• **Problem description**: Using the records provided below, locate and copy each line that contains the word "resolution".

[Recorded data]
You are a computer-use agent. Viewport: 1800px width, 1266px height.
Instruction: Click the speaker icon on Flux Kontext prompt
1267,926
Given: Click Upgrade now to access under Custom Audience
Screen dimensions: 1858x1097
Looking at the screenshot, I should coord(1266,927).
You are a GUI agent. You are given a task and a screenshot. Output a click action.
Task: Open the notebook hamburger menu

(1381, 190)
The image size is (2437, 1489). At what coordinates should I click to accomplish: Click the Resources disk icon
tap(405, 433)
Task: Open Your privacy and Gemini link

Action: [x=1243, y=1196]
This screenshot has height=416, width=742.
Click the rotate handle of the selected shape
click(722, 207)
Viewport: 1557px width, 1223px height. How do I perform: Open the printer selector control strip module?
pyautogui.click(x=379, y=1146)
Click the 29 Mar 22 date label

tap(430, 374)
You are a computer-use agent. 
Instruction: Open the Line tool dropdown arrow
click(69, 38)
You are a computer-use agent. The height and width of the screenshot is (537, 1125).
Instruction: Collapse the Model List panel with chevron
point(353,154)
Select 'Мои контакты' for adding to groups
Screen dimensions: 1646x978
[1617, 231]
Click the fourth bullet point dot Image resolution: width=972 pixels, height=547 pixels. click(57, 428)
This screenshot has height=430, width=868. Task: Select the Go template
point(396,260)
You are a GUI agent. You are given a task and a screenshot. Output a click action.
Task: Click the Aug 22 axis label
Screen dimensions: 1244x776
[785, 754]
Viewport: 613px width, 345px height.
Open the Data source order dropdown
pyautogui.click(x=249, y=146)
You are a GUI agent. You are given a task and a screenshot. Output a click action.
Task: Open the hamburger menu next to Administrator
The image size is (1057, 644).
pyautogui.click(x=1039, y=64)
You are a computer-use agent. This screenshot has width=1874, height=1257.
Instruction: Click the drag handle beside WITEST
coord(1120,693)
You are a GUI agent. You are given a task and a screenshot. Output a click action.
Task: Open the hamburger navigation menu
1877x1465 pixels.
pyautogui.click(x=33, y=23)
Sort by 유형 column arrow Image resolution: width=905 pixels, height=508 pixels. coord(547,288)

• **Response**:
Click the fourth bullet point dot Image resolution: width=972 pixels, height=547 pixels. click(57, 428)
Sort by 유형 column arrow Image resolution: width=905 pixels, height=508 pixels. coord(547,288)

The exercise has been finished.